The task requires repeating, word for word, the lines from the one with "Screen dimensions: 627x602" through the end of the material, leaving out all pictures.

### MATERIAL PROVIDED:
○ ○ ○ ○ ○ ○ ○

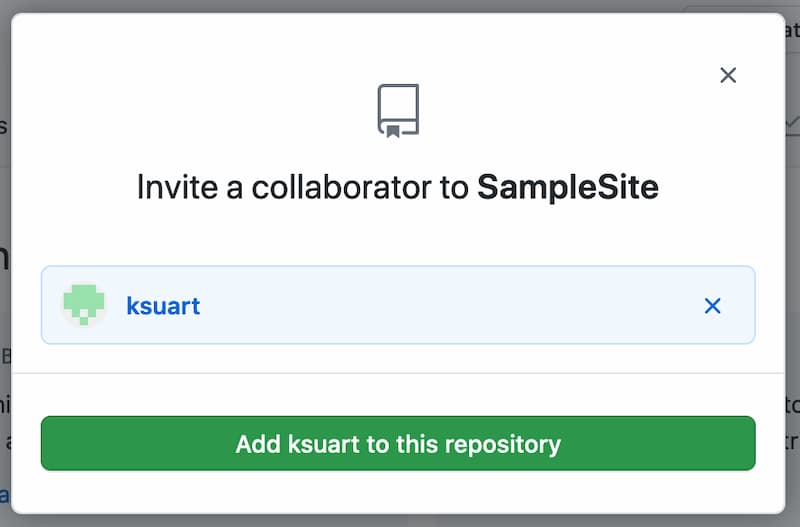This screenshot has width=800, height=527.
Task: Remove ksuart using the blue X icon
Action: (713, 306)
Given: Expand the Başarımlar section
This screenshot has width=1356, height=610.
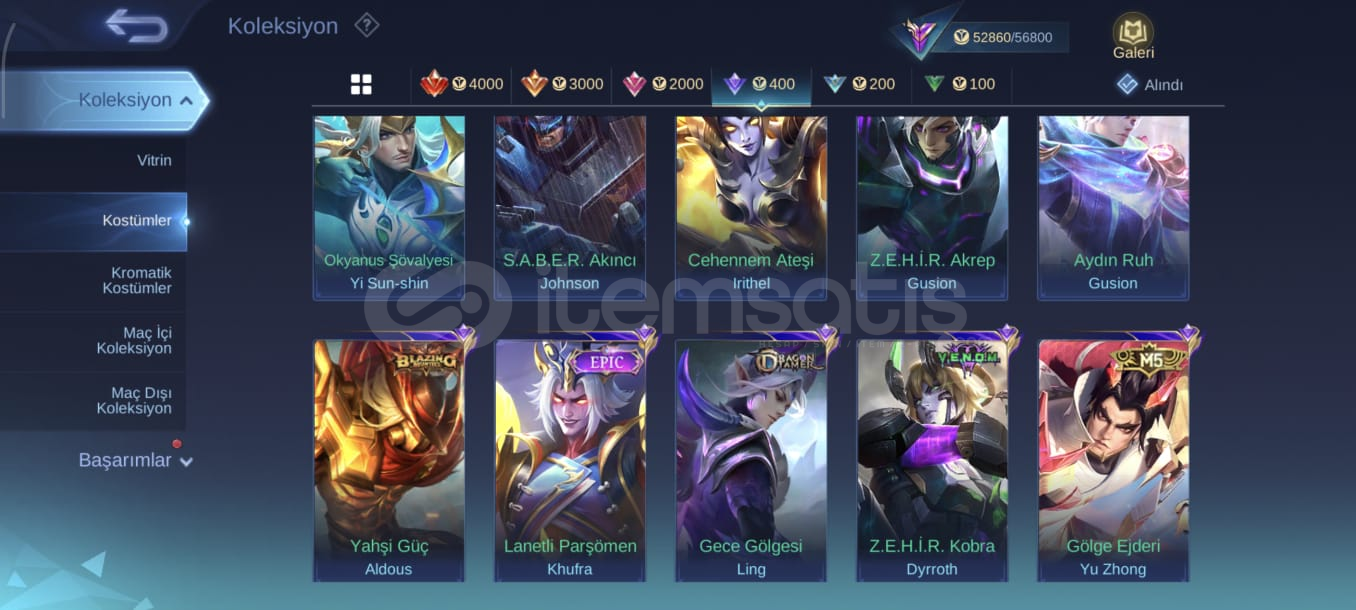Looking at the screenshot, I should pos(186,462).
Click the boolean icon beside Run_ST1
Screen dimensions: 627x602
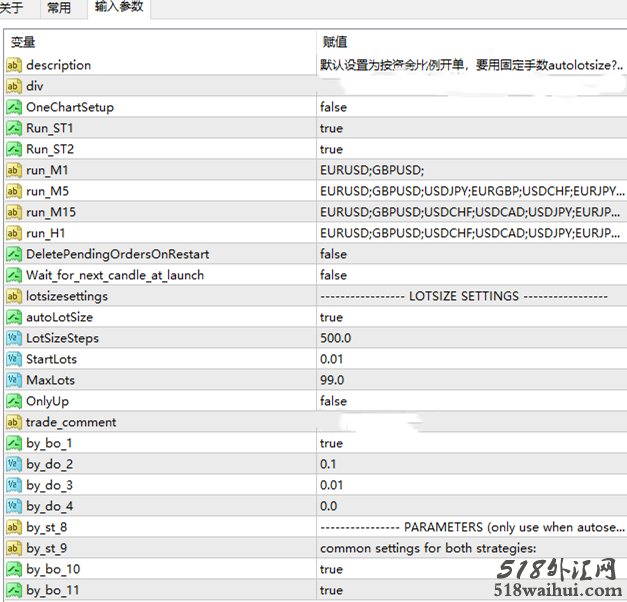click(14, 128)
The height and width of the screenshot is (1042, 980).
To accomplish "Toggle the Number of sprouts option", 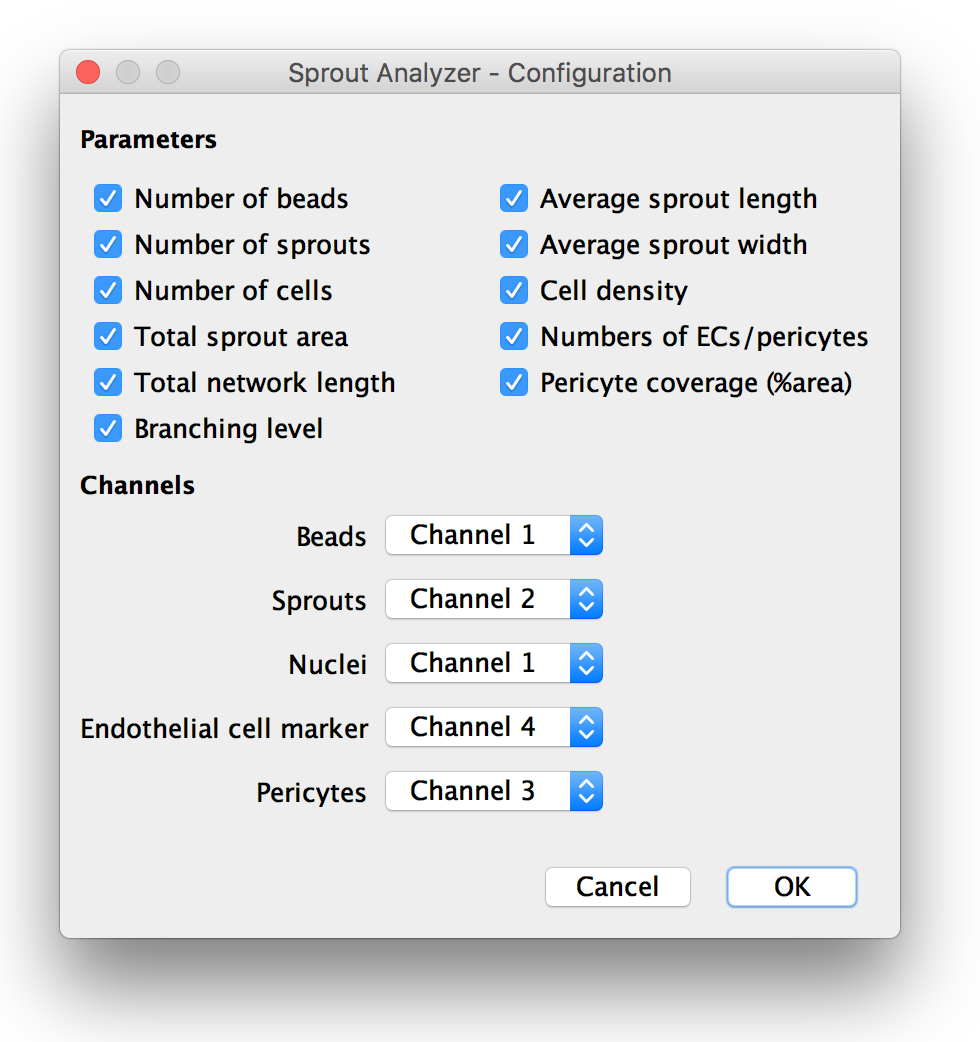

○ ○ ○ ○ ○ ○ ○

### WRITTEN RESPONSE:
Screen dimensions: 627x602
click(14, 128)
The height and width of the screenshot is (1042, 980).
To accomplish "Toggle the Number of sprouts option", 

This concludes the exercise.